▶ **RECORDS SUPPLIED**
+++++

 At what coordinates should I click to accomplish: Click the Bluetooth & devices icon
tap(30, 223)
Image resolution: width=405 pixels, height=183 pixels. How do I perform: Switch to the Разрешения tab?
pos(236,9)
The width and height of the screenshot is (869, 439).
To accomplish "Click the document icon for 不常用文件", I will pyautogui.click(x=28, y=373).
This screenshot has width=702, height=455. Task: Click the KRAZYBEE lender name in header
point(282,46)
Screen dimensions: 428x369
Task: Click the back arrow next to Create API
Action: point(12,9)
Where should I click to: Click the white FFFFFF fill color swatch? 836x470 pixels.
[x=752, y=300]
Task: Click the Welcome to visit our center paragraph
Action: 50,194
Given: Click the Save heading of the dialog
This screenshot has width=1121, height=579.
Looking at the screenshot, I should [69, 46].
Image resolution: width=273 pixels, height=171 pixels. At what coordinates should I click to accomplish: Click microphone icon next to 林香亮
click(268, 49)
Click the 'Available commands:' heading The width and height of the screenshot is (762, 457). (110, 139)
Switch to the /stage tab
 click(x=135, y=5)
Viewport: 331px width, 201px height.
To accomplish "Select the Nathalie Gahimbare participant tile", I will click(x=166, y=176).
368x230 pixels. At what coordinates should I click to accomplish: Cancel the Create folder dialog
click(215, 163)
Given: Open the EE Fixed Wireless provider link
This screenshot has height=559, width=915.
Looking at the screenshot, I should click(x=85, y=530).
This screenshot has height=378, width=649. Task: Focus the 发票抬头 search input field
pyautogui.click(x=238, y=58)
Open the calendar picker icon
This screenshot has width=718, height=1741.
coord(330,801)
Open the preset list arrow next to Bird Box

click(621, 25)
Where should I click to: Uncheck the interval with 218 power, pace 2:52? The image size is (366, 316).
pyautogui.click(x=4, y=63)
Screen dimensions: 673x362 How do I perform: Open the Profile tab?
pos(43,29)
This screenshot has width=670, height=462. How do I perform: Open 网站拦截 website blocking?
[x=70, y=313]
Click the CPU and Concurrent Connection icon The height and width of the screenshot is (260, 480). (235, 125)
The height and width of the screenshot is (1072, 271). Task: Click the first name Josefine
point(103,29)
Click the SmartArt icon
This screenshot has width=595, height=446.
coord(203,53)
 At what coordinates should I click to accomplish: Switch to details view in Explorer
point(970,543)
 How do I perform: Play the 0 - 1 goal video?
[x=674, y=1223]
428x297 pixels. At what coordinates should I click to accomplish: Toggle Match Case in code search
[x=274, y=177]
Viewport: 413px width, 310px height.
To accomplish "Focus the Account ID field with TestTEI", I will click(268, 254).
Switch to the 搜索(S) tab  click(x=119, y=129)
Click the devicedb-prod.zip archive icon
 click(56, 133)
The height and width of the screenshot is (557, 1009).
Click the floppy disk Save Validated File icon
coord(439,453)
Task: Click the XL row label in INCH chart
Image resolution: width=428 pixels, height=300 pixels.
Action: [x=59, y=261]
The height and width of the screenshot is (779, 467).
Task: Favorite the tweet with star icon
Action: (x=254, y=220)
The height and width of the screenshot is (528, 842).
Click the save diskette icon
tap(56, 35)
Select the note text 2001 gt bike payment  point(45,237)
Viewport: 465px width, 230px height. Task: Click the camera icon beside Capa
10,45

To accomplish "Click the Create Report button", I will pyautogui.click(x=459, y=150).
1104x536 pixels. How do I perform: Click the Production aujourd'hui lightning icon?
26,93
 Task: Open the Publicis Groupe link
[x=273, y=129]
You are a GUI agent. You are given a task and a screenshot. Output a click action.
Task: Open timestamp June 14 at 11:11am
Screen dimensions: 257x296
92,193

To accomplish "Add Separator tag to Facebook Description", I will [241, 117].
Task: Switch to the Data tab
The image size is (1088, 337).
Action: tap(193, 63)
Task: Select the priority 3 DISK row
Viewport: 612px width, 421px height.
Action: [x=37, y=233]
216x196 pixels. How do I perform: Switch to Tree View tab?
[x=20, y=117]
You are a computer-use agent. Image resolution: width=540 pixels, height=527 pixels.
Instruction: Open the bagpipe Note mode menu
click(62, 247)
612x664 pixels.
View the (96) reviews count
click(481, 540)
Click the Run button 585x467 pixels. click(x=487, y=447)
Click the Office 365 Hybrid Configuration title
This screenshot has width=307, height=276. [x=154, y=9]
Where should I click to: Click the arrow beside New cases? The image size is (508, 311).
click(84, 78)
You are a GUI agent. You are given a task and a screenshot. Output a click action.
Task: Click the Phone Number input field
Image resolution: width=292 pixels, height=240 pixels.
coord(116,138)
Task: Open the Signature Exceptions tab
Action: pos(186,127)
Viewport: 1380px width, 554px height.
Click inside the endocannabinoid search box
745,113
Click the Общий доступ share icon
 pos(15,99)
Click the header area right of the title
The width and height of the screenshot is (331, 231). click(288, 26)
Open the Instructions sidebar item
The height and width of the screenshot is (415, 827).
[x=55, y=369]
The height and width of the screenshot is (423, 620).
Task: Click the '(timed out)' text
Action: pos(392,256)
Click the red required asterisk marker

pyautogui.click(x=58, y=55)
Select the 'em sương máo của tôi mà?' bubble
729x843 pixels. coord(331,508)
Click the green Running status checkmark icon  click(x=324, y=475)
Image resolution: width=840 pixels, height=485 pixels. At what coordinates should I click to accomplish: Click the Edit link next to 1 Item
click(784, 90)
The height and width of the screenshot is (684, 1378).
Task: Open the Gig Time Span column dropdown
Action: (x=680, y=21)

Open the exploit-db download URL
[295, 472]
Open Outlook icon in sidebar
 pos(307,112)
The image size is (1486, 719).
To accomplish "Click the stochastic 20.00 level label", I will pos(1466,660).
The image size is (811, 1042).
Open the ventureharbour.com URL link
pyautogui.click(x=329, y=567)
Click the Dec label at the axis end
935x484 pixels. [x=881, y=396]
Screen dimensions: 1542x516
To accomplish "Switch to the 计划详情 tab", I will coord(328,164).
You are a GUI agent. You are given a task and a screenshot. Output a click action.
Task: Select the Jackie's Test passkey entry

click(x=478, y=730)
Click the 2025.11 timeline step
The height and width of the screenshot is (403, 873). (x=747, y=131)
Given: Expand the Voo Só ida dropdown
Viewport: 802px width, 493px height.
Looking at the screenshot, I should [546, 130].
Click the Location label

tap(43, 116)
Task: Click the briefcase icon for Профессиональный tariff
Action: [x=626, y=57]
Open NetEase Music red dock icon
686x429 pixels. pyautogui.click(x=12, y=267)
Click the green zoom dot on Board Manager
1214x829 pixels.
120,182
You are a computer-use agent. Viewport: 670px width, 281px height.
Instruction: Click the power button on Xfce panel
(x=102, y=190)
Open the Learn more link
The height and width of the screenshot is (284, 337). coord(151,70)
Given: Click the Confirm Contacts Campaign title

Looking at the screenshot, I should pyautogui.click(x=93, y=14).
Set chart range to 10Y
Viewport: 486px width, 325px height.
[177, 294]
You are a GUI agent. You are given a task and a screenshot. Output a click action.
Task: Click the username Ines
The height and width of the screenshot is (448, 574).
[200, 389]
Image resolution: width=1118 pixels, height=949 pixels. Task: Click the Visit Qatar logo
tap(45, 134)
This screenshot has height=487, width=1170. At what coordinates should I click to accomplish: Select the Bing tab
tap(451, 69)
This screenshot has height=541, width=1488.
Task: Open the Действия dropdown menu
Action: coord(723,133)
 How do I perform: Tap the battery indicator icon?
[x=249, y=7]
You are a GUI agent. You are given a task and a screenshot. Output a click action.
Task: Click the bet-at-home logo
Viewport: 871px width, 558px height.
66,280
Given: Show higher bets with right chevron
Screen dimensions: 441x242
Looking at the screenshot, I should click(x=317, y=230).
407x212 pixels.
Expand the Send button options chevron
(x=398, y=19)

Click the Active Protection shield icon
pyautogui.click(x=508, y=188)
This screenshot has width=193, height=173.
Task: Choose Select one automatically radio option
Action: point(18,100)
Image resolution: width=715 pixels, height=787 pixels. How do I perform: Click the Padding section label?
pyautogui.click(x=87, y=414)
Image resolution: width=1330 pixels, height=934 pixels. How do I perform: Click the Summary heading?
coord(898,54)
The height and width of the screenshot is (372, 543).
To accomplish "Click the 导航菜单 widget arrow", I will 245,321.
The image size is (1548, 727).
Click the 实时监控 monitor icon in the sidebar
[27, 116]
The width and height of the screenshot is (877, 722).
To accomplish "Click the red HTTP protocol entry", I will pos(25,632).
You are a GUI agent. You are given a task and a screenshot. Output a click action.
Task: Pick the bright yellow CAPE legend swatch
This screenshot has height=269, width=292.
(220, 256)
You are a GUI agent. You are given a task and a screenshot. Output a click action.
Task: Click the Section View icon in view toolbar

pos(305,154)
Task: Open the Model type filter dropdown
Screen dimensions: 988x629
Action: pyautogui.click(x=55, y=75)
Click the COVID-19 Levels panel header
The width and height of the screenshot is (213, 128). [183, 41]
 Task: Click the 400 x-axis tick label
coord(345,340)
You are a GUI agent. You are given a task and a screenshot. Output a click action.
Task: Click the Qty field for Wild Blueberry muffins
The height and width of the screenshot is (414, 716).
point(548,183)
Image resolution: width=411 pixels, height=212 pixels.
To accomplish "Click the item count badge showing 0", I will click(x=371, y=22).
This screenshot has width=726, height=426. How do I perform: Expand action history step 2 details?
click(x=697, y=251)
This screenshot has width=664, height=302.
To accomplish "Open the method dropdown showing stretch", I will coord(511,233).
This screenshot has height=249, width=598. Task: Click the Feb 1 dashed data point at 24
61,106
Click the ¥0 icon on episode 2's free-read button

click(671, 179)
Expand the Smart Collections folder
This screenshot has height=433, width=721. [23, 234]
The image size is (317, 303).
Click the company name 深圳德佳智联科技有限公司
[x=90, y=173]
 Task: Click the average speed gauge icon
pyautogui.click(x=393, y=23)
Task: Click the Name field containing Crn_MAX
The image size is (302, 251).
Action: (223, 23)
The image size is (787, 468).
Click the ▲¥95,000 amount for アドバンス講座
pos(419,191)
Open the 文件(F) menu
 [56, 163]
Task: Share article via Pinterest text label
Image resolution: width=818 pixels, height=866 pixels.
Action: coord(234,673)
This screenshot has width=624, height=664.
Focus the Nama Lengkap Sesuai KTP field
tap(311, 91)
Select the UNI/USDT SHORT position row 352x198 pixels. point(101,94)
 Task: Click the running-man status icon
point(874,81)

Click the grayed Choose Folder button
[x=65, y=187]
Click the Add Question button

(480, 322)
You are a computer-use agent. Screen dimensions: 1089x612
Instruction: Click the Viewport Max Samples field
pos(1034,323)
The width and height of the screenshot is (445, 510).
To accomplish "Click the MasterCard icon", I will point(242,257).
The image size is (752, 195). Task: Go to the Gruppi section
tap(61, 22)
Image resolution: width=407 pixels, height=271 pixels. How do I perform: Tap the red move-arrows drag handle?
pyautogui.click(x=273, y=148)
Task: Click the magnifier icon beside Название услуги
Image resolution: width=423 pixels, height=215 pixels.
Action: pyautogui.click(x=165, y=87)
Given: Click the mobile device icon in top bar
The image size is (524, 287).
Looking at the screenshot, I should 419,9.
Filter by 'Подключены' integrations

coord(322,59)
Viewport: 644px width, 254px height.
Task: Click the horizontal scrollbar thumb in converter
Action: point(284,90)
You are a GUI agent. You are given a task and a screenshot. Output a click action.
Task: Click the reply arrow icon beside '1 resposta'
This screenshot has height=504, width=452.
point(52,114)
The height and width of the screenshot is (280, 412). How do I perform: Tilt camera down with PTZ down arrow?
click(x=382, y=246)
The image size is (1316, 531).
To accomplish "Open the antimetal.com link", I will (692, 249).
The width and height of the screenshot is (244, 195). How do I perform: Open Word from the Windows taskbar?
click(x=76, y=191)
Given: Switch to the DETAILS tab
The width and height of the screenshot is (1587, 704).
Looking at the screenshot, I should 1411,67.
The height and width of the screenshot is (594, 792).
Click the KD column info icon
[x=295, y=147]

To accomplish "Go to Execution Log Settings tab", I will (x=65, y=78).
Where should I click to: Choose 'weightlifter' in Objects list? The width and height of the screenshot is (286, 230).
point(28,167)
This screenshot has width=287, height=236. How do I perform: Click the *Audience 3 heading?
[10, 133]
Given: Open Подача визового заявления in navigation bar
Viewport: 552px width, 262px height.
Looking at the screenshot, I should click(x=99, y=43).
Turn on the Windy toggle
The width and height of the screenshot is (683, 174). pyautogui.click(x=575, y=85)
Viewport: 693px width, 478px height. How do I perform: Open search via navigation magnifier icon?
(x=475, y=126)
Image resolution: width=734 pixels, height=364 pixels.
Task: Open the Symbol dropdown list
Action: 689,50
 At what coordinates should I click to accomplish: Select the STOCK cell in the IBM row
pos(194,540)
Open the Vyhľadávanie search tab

+++++

▶ **TASK TO CARRY OUT**
Please list every line of the records that contains "computer".

▶ **YOUR RESPONSE**
You are a computer-use agent. Image resolution: width=540 pixels, height=527 pixels.
You are a computer-use agent. Viewport: 670px width, 281px height.
You are a computer-use agent. Screen dimensions: 1089x612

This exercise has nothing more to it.